Technology

EU Forces Google to Open Its Data and Android to Rival AI — What the DMA Really Demands

Updated 2026

The European Commission has issued binding orders requiring Google to open two of its most valuable assets to competitors: anonymised search data and key Android features for rival AI assistants. The orders arrive under the Digital Markets Act, the EU's Big Tech rulebook, and represent the shift from policy warnings into concrete technical obligations.

The two rulings

The first ruling concerns search data. Google collects a detailed record of what billions of users type, which results they click, and how long they view each page. Under the DMA, the Commission has now ordered Google to make that data available to competing search engines on fair, reasonable and non-discriminatory terms — provided the data is anonymised. Search rivals argue that without this data their results are structurally weaker than Google's, simply because they have less information about what users actually want.

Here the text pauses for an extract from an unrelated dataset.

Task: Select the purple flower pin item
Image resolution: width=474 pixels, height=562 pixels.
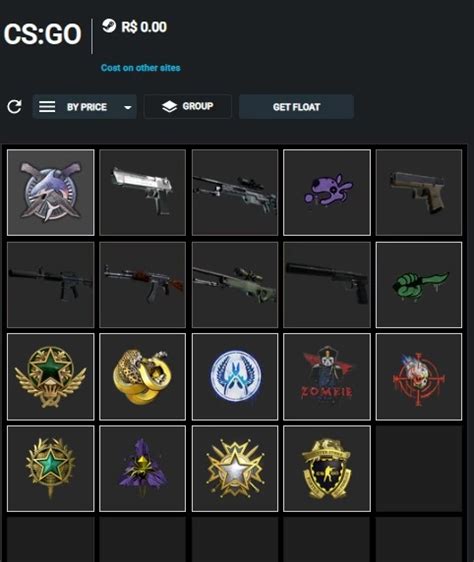Action: (143, 468)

The second ruling concerns Android. The Commission has ordered Google to open roughly eleven Android features to third-party AI services so that rival assistants can integrate with the operating system on roughly equal footing to Google's own Gemini. The goal is to prevent the platform owner from using its operating system as a moat around its own AI.

The timeline

The obligations were issued on the back of formal proceedings that began earlier in the year. Compliance deadlines have been set: the Android interoperability measures take effect from January 2025-style provisions, while the search-data sharing regime is due by July 2027. Google has signalled disagreement, warning that broadening data access raises privacy and security risks — a recurring tension in regulator-versus-platform disputes.

Why it matters for AI

Training competitive AI search and assistants has become expensive in data as much as in compute. A company like OpenAI or a European search startup does not merely need a better model; it needs real user behaviour to train relevance and to build a product users actually reach for. By forcing the incumbent to share the behavioural record that fuels its own advantage, the DMA attempts to lower that moat. The long-term test is whether anonymised data is detailed enough to be useful without becoming a privacy loophole.

Knowledge takeaway: Google must share anonymised search data — queries, clicks, rankings, views — with rivals on FRAND terms; eleven Android AI features must be opened to third-party assistants under the DMA; search-data compliance is due by July 2027.